→ **Required task**
Starting at the line with "Task: Go to 首页 breadcrumb tab" and running through the end of the records, write those lines again, swapping "Viewport" for "Screen size" and leaving all else unchanged, and omit the pictures.

→ **Exercise data**
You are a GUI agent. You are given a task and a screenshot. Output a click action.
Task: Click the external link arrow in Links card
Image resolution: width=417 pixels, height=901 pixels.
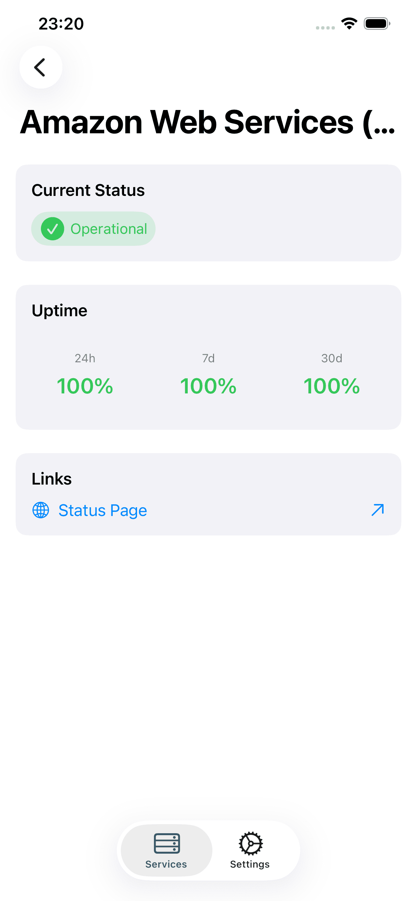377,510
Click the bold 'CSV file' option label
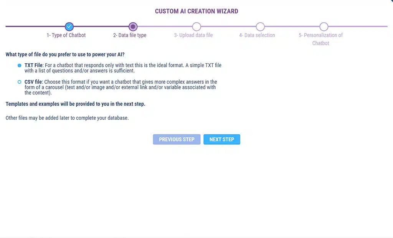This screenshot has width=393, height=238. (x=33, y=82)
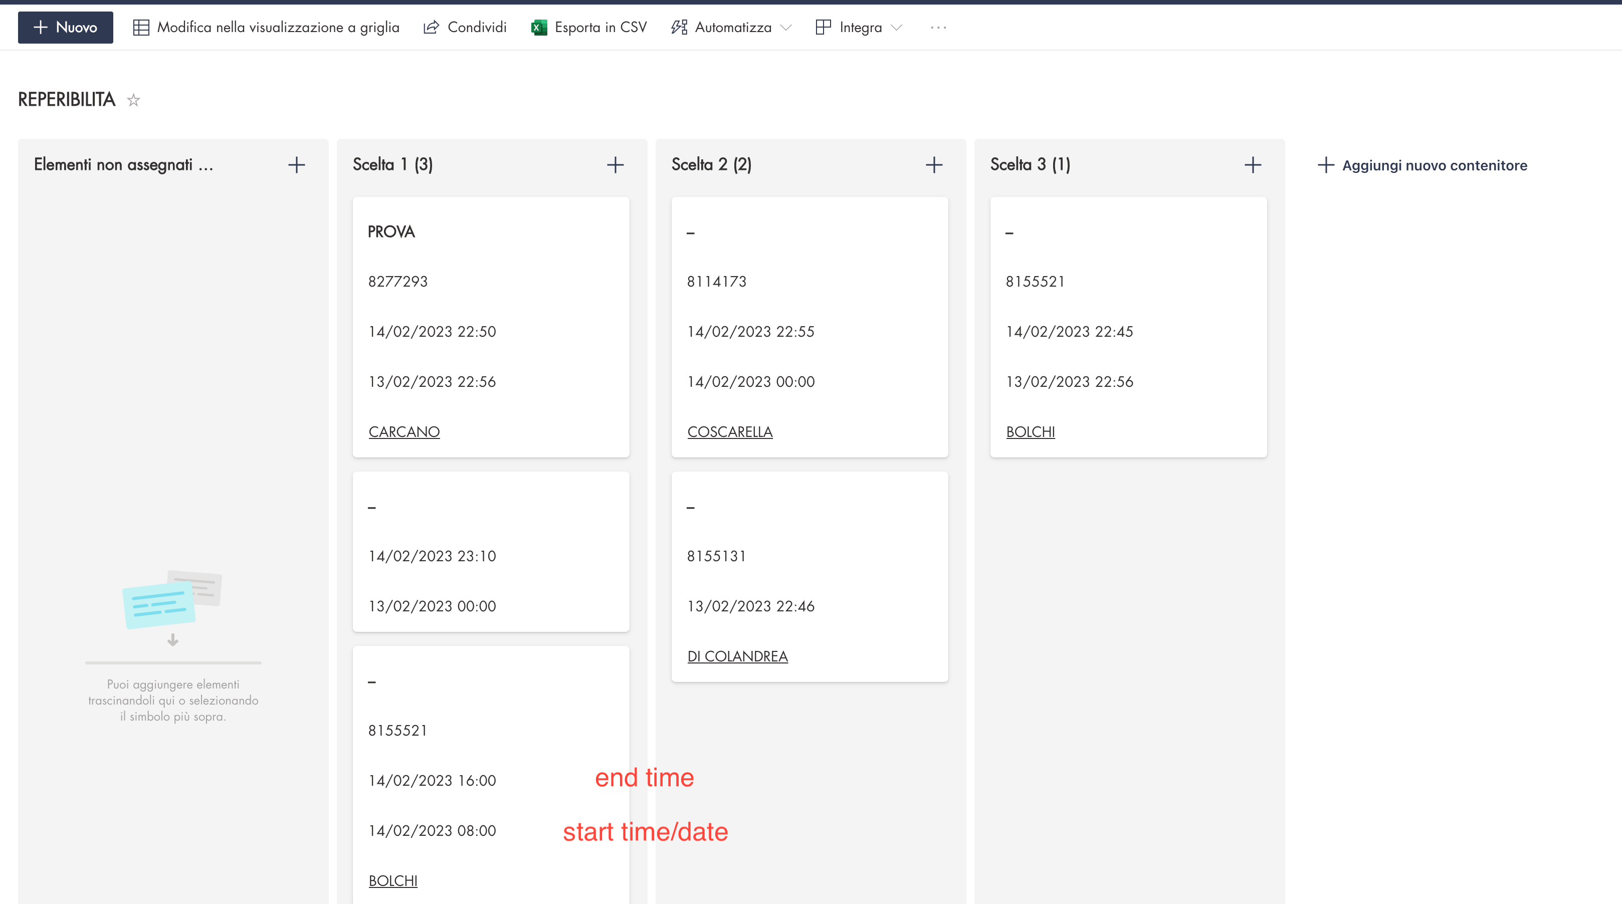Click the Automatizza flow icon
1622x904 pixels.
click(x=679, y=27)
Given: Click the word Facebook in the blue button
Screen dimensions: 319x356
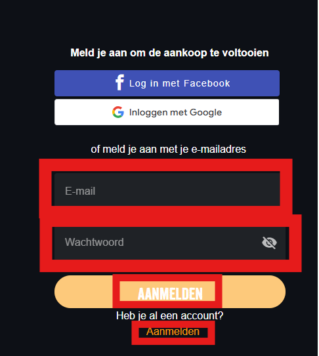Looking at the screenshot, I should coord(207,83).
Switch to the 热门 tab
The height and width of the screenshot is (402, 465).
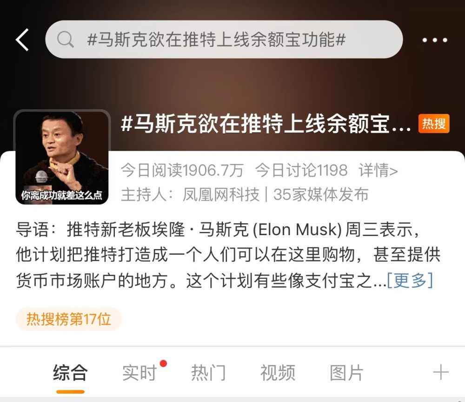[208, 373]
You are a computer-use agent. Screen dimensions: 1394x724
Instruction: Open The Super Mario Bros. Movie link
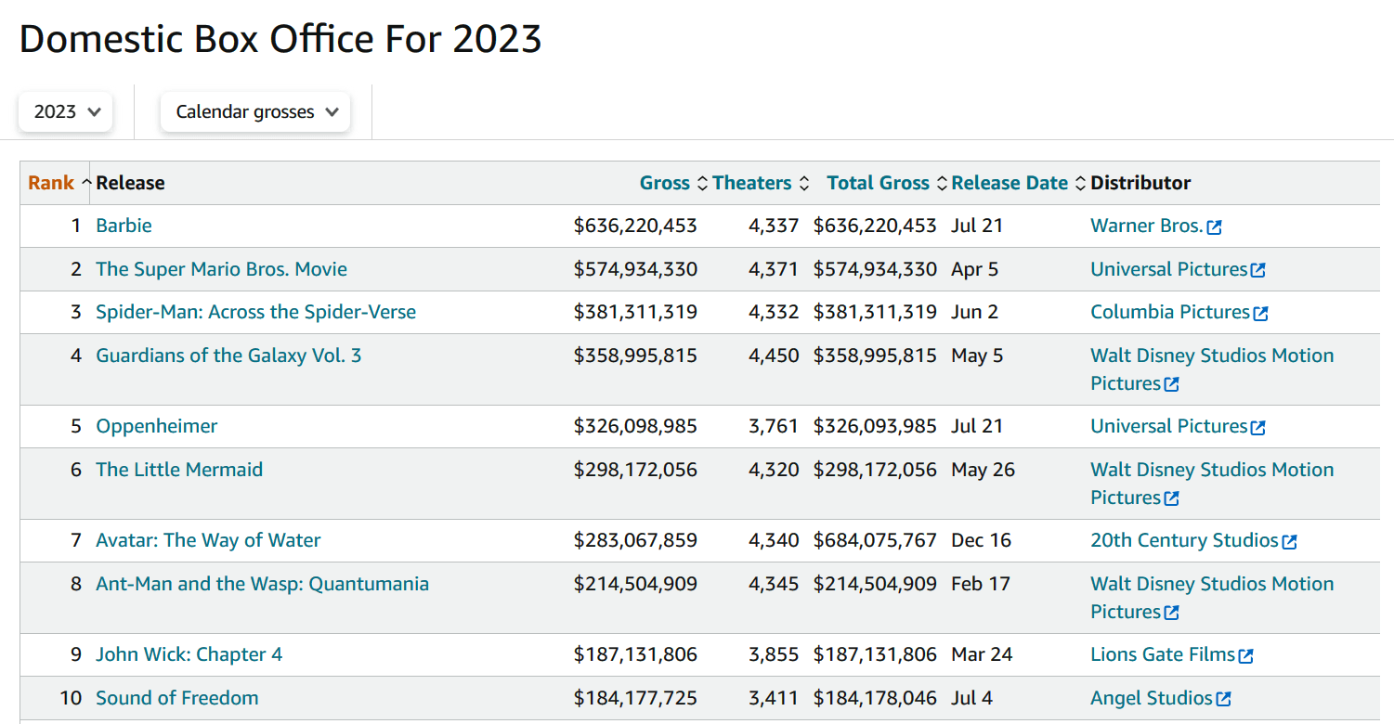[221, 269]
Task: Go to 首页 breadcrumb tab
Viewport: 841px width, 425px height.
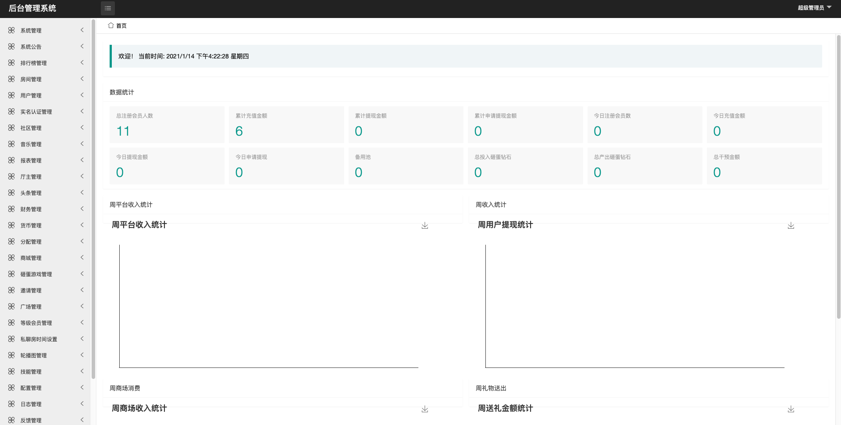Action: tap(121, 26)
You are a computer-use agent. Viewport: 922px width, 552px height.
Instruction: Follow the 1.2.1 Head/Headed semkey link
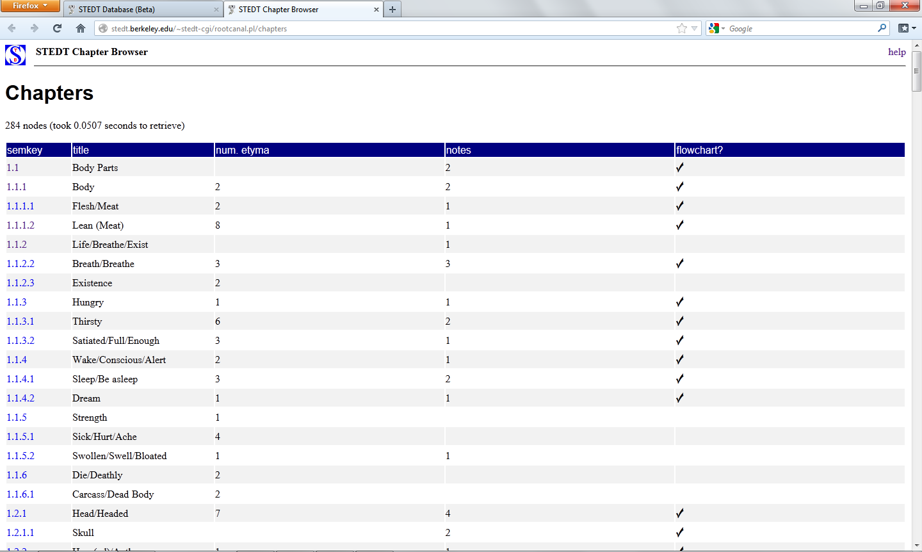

→ **Result**
Task: Go to 首页 breadcrumb tab
Screen size: 841px width, 425px height.
Action: tap(121, 26)
You are a computer-use agent. Screen size: 922px width, 552px height.
Instruction: Follow the 1.2.1 Head/Headed semkey link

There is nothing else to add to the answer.